*TEXT*:
━━━━━━━━━━━━━━━━━━━━━━━━━━━━━━

- Brazilian police reported on June 15 that they had found the bodies believed to be those of Brazilian Indigenous defender Bruno Pereira and British journalist Dom Phillips deep in the western Amazon.
- The bodies were found not far from where the pair disappeared on June 5, in the Vale do Javari region, considered the most violent region of Brazil, where criminal groups vie to seize land occupied by Indigenous and traditional communities.
- Similar conflicts occur all over the Amazon, with some land grabbers admitting that they will, if necessary, use violent methods to achieve their goals.
- The Brazilian Senate has launched an investigation into the disappearance of Pereira and Phillips, but observers say it’s unlikely to deliver the far-reaching change required to tackle the violence.
This article was first published on Mongabay on 20 June 2022. Since then the bodies have been identified as those of Dom Phillips and Bruno Pereira. Eight suspects have been identified, of whom three are under arrest.
The Guardian newspaper published a moving tribute from Global Environment Editor Jonathan Watts, who was a personal friend of Phillips: ‘There is a war on nature – Dom Phillips was killed trying to warn you‘. A further article from São Paulo correspondent Andrew Downie, was headed ‘Bolsonaro’s fingerprints are all over this’: how president’s war on Amazon played part in double killing‘.
Authorities in Brazil have uncovered the bodies believed to be those of Dom Phillips, a British journalist, and Bruno Pereira, a prominent Indigenous rights defender. The discovery, on June 15 in the Vale do Javari region of western Brazil, comes 10 days after the pair were reported missing in the Amazon.
The Vale do Javari region, which includes a massive Indigenous reserve of the same name, lies in Amazonas state and was recently dubbed the country’s most violent region, where illegal loggers, poachers and drug traffickers vie to seize land from, or plunder the resources of, the traditional riverine communities and Indigenous groups living there.
The Vale do Javari Indigenous Territory, the second-largest in Brazil, covering 85,000 square kilometres (33,000 square miles), is home to 6,000 Indigenous people. It also has the largest number of isolated Indigenous groups anywhere in the world, believed to number about 17, who have had very little to no contact with the outside world.

━━━━━━━━━━━━━━━━━━━━━━━━━━━━━━

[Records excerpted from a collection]

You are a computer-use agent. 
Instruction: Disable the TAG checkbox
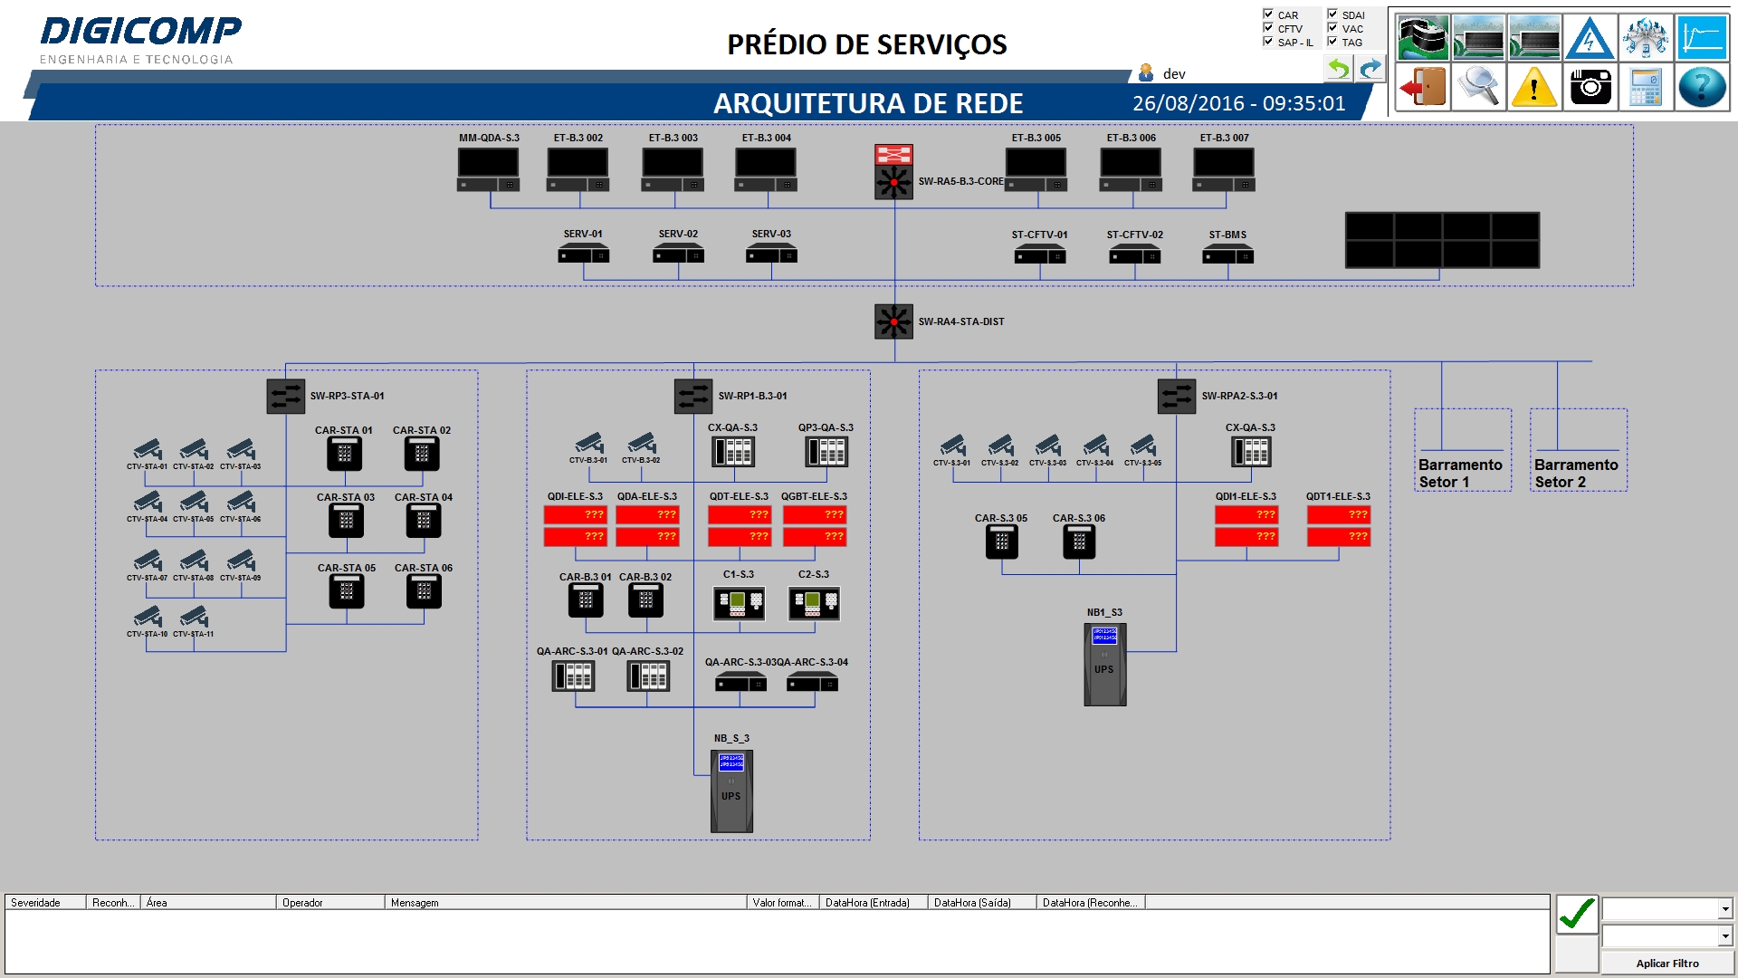pyautogui.click(x=1332, y=42)
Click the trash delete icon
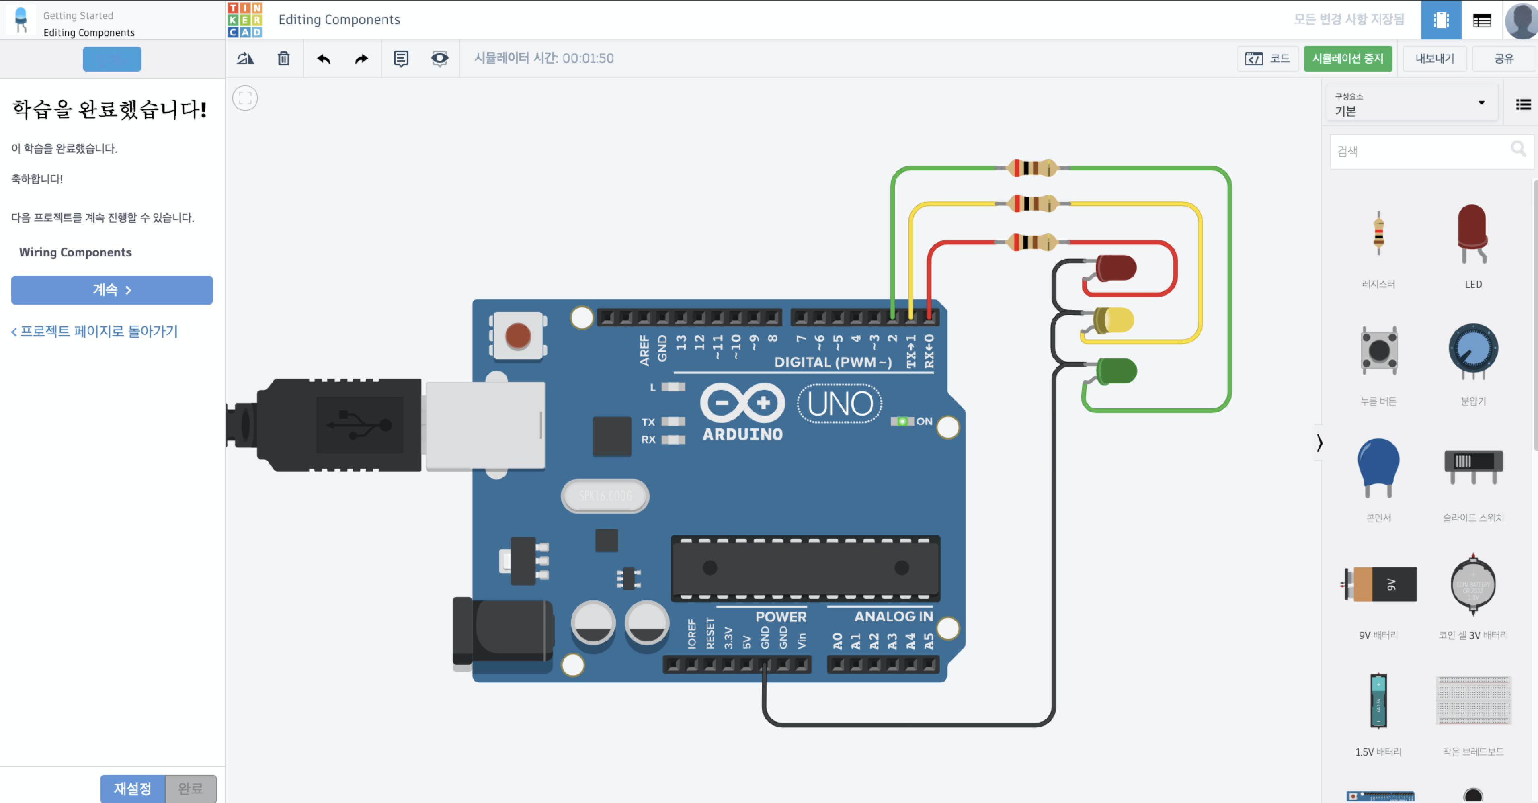Screen dimensions: 1538x803 tap(284, 59)
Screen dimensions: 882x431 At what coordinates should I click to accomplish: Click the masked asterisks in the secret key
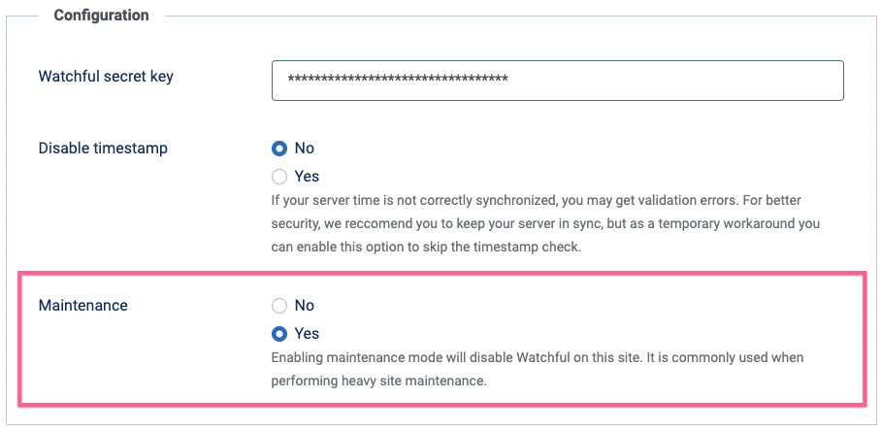pos(398,81)
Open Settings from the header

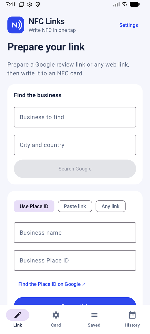(x=129, y=25)
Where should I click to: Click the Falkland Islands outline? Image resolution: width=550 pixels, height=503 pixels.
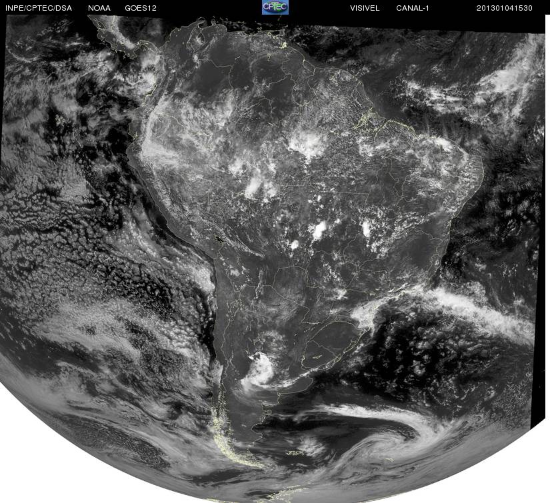pyautogui.click(x=294, y=453)
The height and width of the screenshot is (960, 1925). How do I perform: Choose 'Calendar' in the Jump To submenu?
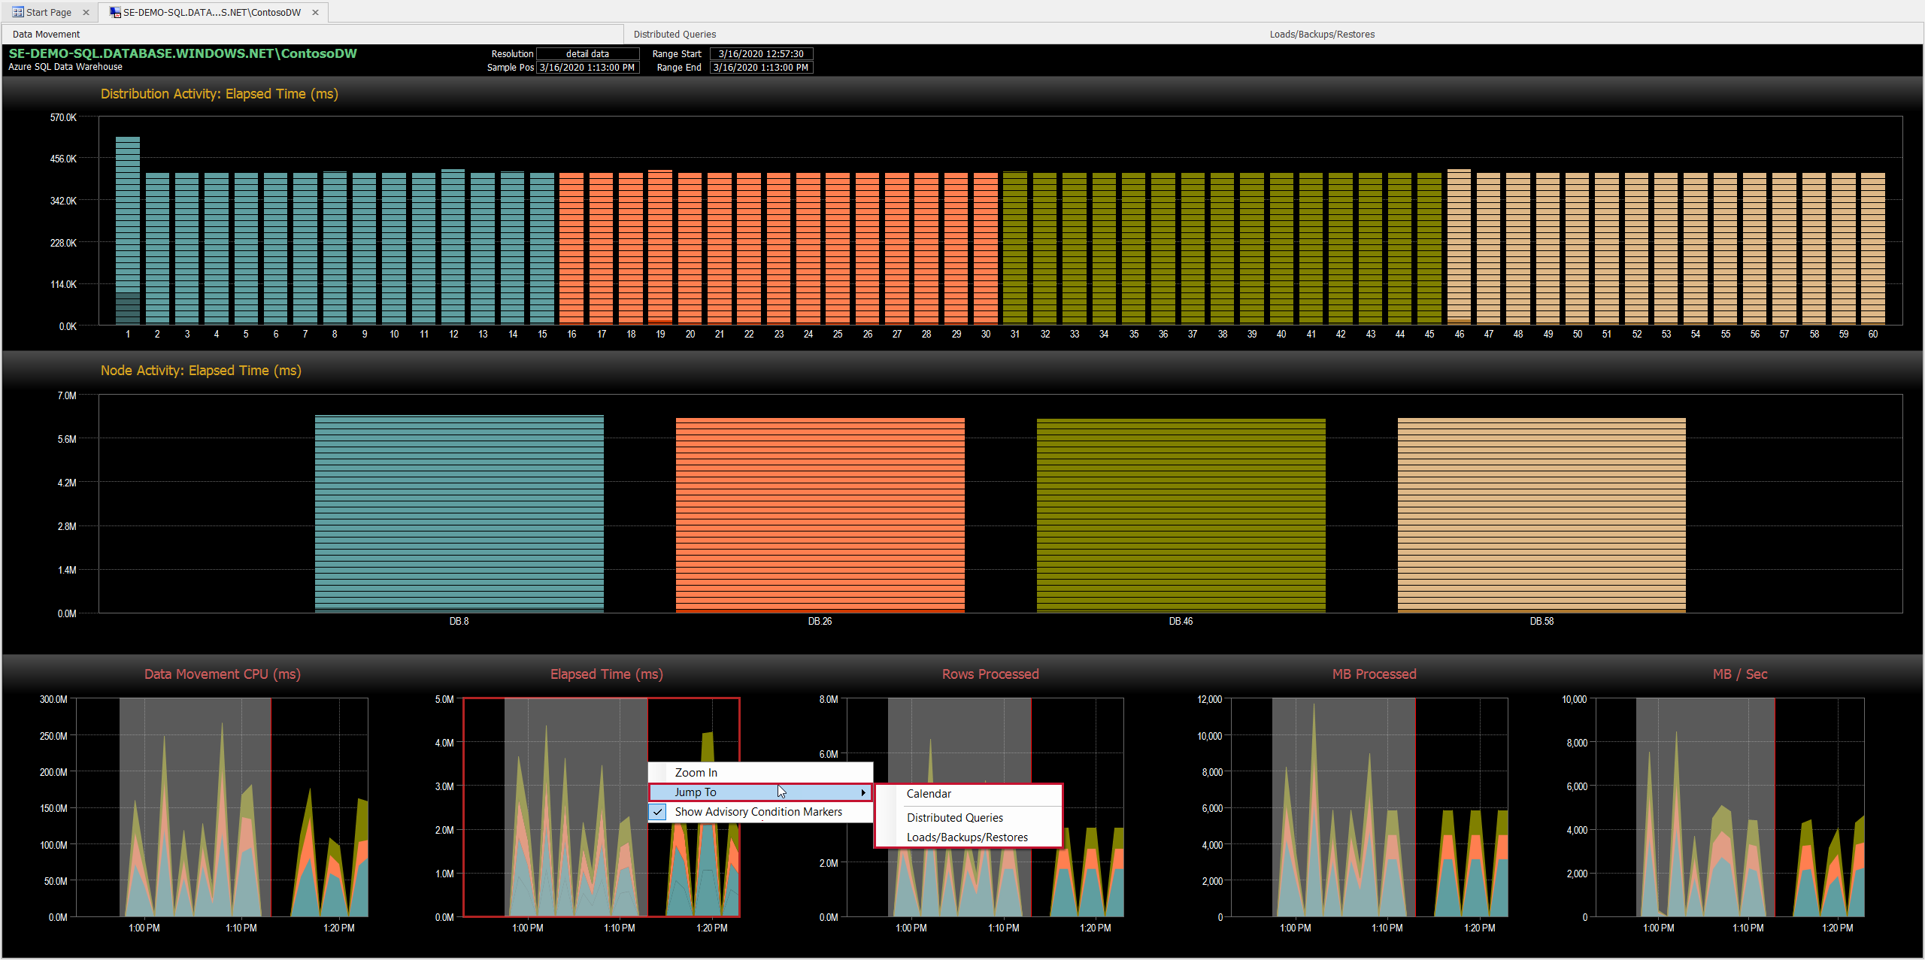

━━━━━━━━━━━━━━━━━━━━━━━━━━━━━━

*REQUIREMENTS*:
A: Rewrite the records from the line containing "Screen dimensions: 882x431" through the end of the records as a JSON list of strings, one string per line, with blank lines and pictures left out.
B: Extend the text on the deaths of Dom Phillips and Bruno Pereira in the Vale do Javari region, starting after its last sentence.

*SOLVED PROBLEMS*:
A:
[
  "Screen dimensions: 882x431 At what coordinates should I click to accomplish: Click the masked asterisks in the secret key",
  "pos(398,81)",
  "Open Settings from the header",
  "(x=129, y=25)",
  "Where should I click to: Click the Falkland Islands outline? Image resolution: width=550 pixels, height=503 pixels.",
  "pyautogui.click(x=294, y=453)",
  "The height and width of the screenshot is (960, 1925). How do I perform: Choose 'Calendar' in the Jump To submenu?"
]

B:
Pereira previously headed the office dealing with isolated Indigenous groups under Funai, the federal government agency for Indigenous affairs. He was a staunch believer that these groups should only be contacted as a last resort, although he did head an expedition into the Vale do Javari in 2019 to ease tension between Indigenous groups, including one isolated group, that was threatening to erupt into violence.
That expedition came in the early months of the administration of Jair Bolsonaro, before the president, notorious for his hostility toward Brazil’s Indigenous peoples, had time to restructure Funai. Since then, he has cut its budget drastically and undermined its authority. Soon after his return from the Vale do Javari, Pereira was dismissed from his post, in a move that was widely seen as politically motivated.
But Pereira remained active in the Vale do Javari region. In 2011, the federal government had created an agro-extractive project to allow 200 riverine families to sustainably fish pirarucu, a giant freshwater fish much in demand from restaurants. But the government abandoned the project after a few years, and the impoverished families came under the influence of criminal organizations keen to buy fish and game — some of it poached from the nearby Indigenous reserve.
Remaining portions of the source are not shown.